• WORK REQUIRED
Go over the material below and report every line that contains the word "field".

• TASK MATERIAL
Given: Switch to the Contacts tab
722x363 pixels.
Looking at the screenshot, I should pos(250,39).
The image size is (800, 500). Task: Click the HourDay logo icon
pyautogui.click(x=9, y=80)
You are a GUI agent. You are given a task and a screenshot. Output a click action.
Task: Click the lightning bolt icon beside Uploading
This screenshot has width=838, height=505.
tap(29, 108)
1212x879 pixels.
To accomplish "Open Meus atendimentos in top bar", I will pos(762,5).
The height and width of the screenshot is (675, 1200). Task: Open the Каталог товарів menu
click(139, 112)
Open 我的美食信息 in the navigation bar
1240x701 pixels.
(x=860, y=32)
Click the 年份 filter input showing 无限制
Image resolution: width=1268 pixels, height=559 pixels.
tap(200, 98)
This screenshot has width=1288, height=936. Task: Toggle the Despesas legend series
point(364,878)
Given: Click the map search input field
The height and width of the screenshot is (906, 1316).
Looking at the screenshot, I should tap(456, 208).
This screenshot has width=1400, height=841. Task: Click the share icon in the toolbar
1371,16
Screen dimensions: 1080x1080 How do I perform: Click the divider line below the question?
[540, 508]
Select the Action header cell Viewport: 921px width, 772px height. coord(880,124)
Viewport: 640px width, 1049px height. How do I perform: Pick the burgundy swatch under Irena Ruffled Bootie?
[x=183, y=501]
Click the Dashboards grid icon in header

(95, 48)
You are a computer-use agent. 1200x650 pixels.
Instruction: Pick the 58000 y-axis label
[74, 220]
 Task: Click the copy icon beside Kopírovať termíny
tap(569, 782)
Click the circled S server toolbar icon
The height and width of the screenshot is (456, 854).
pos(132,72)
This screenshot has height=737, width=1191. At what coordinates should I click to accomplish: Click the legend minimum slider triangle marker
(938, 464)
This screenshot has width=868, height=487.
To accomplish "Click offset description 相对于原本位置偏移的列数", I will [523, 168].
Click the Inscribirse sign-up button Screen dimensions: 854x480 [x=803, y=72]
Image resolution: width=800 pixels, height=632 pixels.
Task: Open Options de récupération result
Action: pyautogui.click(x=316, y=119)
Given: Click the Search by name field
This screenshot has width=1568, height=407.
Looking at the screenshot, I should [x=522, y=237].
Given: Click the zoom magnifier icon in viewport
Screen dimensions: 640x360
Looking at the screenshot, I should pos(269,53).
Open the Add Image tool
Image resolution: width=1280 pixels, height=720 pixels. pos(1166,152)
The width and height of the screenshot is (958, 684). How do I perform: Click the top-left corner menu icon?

• EXERCISE ANSWER
Given: Click the map search input field
Given: Click the Search by name field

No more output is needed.